**PROBLEMS AND TASKS**
1) List every kind of interactional resource that the passage on interactional resources names.
2) Extract verbatim the portion of the passage on interactional resources starting at "The interactional resources" and ending at "I agree, surprisingly.".

## start TEXT TO READ

The interactional resources include:

  • Hedges: Theyindicate the writer’s unwillingness to present propositional information categorically and include downtoners which reduce force of statements (such as about, perhaps, fairly, almost, partly),frequency adverbs which make statements indefinite (such as usually, sometimes), and hedges which decrease responsibility for truth (such as probably, perhaps, may).
  • Boosters: These devices reinforce truth value through expressions of certainty and emphasis. Some examples are it is clear that, definitely, certainly, really. They also include amplifying adverbs, such as totally, always.
  • Attitude markers: They indicate the writer’s appraisal of propositional information. Some examples are I agree, surprisingly.
  • Engagement markers: They address readers explicitly or make a relationship with the reader. Some examples are you can see that, note that, consider, second-person pronouns (address reader directly) you, your, yourself rhetorical questions (speak directly to reader) necessity modals (direct reader to action or thought) must, should presupposition markers (assume sharedness) of course, obviously.
  • Self-mentions: They refer to the extent of author presence in terms of first person pronouns and possessives (direct involvement of writer). Some examples are I, we, our, my, me, mine.

 

Mulholland (1999) found out that when expected interactional features are missing and important affective and interpersonal elements are omitted, writers damaged the message and risked spoiling harmony and cooperation. Elsewhere, Ohta (1991) and Scollon (1994) found out that Asian students are often believed to favor collectivist ways of expressing identity or opinion, avoiding self-mention to disguise the direct involvement and views of the writer.

## end TEXT TO READ
## start RECORDED DATA

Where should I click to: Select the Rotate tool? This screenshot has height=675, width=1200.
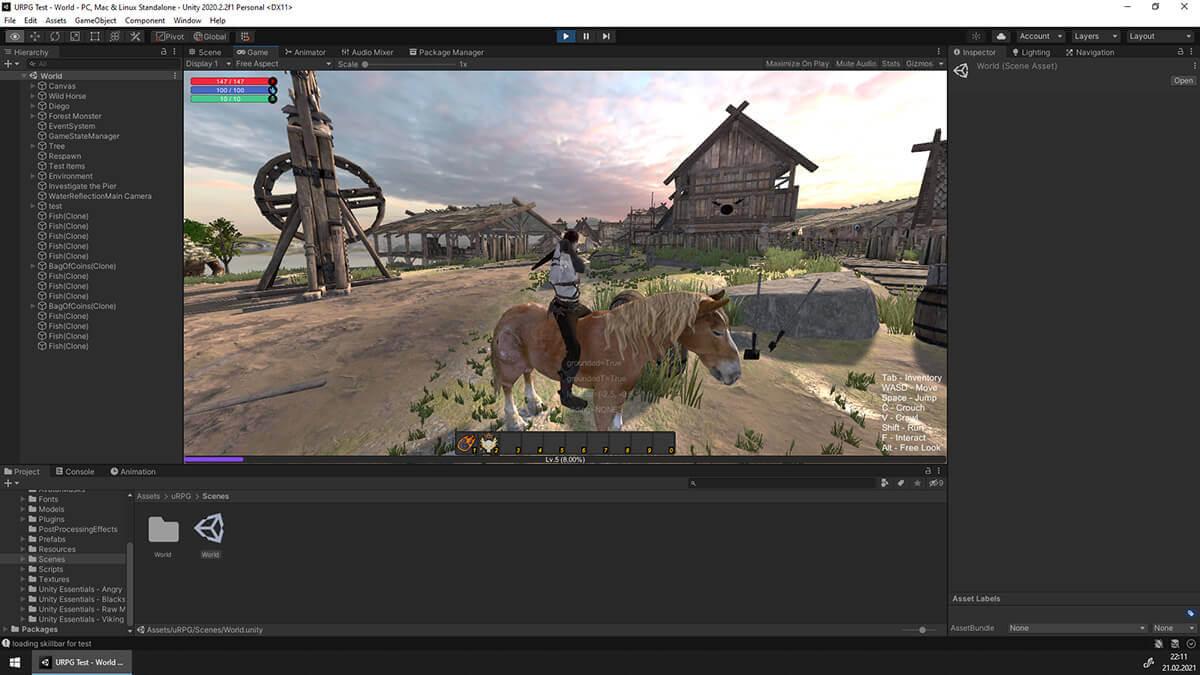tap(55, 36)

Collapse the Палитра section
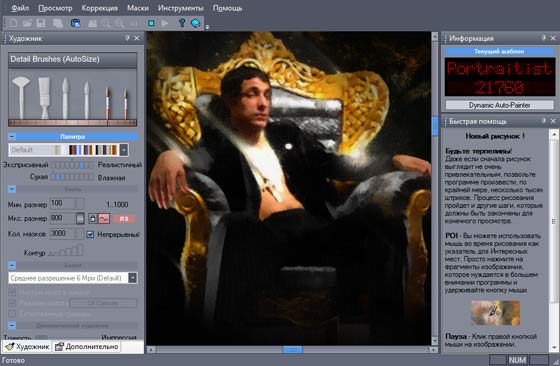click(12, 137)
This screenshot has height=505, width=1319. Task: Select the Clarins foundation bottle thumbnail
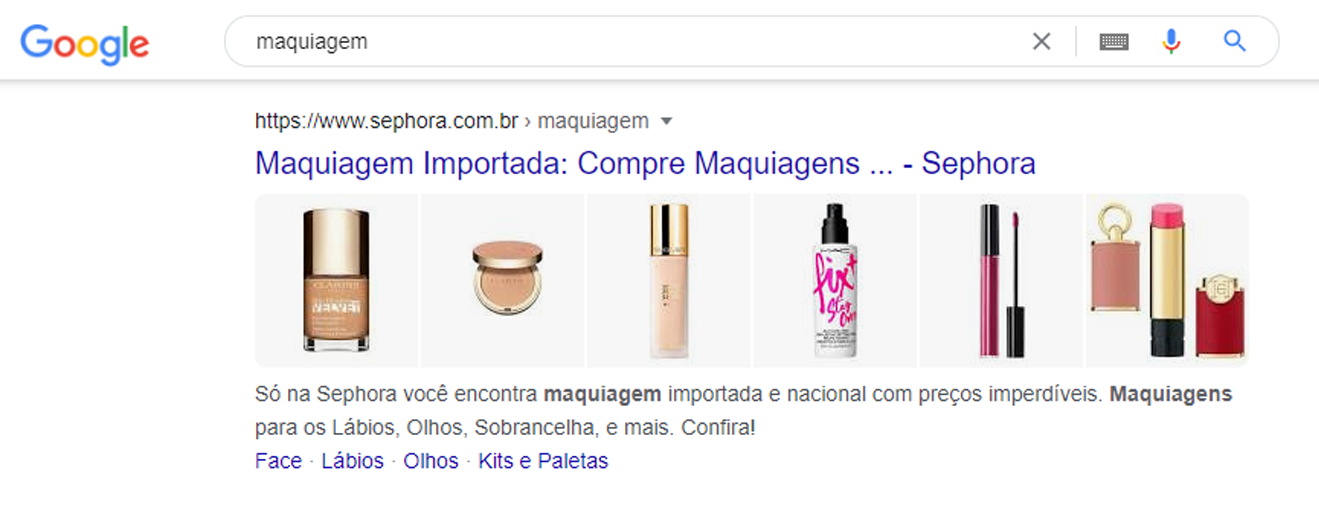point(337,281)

## end RECORDED DATA

**FINAL ANSWERS**
1) Hedges, boosters, attitude markers, engagement markers, self-mentions

2)
The interactional resources include:

  • Hedges: Theyindicate the writer’s unwillingness to present propositional information categorically and include downtoners which reduce force of statements (such as about, perhaps, fairly, almost, partly),frequency adverbs which make statements indefinite (such as usually, sometimes), and hedges which decrease responsibility for truth (such as probably, perhaps, may).
  • Boosters: These devices reinforce truth value through expressions of certainty and emphasis. Some examples are it is clear that, definitely, certainly, really. They also include amplifying adverbs, such as totally, always.
  • Attitude markers: They indicate the writer’s appraisal of propositional information. Some examples are I agree, surprisingly.